▸ **Enunciado a**:
Disponha em lista numerada, sem as linhas em branco, as linhas do conjunto de dados desde o início até a linha que contém "[x=207, y=298]", inclusive.

▸ **Trecho fornecido**:
....

2. Se os homens brancos são ignorantes e depravados, eles devem receber gratuitamente os benefícios da educação; mas se os negros estão nesta condição, o senso comum dita que eles devem ser sujeitados à escravidão e jamais instruídos.

3. Aquele que rouba uma ovelha ou que compra uma de um ladrão merece uma severa punição. Aquele que rouba um negro, ou que o compra de um seqüestrador, não tem culpa. Por quê? Porque uma ovelha pode ser comida e um negro não; porque ele tem uma pelugem negra e ela uma pelugem branca; porque a lei assevera que essa distinção é justa — e a lei, como sabemos é fundamentada na eqüidade; e porque a pura benevolência atua num caso e a completa vilania no outro.

4. A cor da pele determina se um homem tem alma ou não. Se branca, ele tem uma essência imortal; se negra, ele é totalmente bestial. Mulatos, porém, não tiram benefício algum dessa regra.

5. Negros devem ser mantidos acorrentados, porque são estúpidos demais para cuidarem de si mesmos; pelo menos, nós não somos tão estúpidos a ponto de fazê-los passar por isso para que eles experimentem.

6. Seqüestrar crianças na costa da África é um crime terrível, punível merecidamente com a morte; mas aquele que roubá-las, em seu país, tão logo que elas nasçam, executa não apenas um ato inocente, mas também louvável.

....

▸ **Enunciado b**:
Segundo o trecho fornecido, o que determina se um homem tem alma ou não?

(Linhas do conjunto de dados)
....

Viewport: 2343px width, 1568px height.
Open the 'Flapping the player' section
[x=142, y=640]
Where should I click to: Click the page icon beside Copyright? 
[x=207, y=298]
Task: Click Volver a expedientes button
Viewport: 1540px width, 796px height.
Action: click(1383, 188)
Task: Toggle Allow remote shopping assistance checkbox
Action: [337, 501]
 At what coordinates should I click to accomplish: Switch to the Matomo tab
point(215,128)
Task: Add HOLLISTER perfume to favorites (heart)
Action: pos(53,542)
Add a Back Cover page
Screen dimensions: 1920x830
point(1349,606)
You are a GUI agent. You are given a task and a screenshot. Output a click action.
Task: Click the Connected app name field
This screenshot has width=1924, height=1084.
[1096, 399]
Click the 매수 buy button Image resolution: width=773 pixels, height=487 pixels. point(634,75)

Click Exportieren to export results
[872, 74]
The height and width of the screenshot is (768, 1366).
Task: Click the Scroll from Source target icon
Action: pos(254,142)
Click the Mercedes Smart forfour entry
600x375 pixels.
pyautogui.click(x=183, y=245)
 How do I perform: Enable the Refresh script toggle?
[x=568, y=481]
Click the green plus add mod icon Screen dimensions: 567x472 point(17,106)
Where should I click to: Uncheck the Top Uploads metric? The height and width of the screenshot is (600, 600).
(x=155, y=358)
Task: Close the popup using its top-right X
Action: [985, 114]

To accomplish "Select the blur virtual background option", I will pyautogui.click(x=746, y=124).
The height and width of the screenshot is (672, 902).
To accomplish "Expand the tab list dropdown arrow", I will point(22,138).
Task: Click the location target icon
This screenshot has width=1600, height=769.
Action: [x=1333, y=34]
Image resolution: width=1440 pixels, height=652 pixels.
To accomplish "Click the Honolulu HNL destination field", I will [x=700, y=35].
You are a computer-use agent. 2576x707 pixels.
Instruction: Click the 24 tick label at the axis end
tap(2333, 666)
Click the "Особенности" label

....

▸ **Resolução a**:
1. Viewport: 2343px width, 1568px height.
2. Open the 'Flapping the player' section
3. [x=142, y=640]
4. Where should I click to: Click the page icon beside Copyright? 
5. [x=207, y=298]

▸ **Resolução b**:
A cor da pele.